(Records for locating displayed items)

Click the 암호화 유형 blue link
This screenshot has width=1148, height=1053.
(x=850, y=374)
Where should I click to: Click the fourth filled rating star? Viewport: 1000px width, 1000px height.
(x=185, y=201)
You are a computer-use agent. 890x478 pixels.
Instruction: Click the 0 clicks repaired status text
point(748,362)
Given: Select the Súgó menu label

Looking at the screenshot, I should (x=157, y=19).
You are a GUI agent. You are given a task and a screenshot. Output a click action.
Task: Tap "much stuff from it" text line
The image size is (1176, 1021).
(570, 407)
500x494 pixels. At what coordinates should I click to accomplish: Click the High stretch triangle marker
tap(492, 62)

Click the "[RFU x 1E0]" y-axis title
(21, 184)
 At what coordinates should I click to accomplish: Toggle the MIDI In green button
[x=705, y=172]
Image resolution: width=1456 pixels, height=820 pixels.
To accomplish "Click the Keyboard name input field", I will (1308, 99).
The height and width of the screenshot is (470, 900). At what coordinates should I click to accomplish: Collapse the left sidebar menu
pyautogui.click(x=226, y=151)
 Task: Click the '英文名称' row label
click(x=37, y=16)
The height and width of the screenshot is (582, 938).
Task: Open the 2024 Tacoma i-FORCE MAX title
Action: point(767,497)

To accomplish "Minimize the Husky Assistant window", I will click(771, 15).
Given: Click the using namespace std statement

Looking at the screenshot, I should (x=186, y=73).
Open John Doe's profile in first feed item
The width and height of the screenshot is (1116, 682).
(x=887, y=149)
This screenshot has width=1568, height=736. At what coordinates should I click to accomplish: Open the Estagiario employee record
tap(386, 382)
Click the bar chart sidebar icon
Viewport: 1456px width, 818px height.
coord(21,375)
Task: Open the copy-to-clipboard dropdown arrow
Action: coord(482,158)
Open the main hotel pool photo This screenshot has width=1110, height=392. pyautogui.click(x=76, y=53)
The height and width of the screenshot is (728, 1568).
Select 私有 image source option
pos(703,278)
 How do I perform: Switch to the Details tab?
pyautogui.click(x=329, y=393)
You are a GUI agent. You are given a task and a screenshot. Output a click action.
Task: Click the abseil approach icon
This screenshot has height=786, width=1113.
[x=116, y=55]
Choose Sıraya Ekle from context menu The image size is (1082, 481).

__THE PROBLEM__.
Extract each line of the data above that contains the word "height", copying the lines in full.

__THE COMPLETED TASK__.
This screenshot has width=1148, height=1053.
Where should I click to: Click the fourth filled rating star? Viewport: 1000px width, 1000px height.
Image resolution: width=1456 pixels, height=820 pixels.
The height and width of the screenshot is (470, 900). At what coordinates should I click to accomplish: Collapse the left sidebar menu
The height and width of the screenshot is (582, 938).
The width and height of the screenshot is (1116, 682).
This screenshot has width=1568, height=736. At what coordinates should I click to accomplish: Open the Estagiario employee record
Viewport: 1456px width, 818px height.
Open the main hotel pool photo This screenshot has width=1110, height=392. pyautogui.click(x=76, y=53)
The height and width of the screenshot is (728, 1568).
This screenshot has height=786, width=1113.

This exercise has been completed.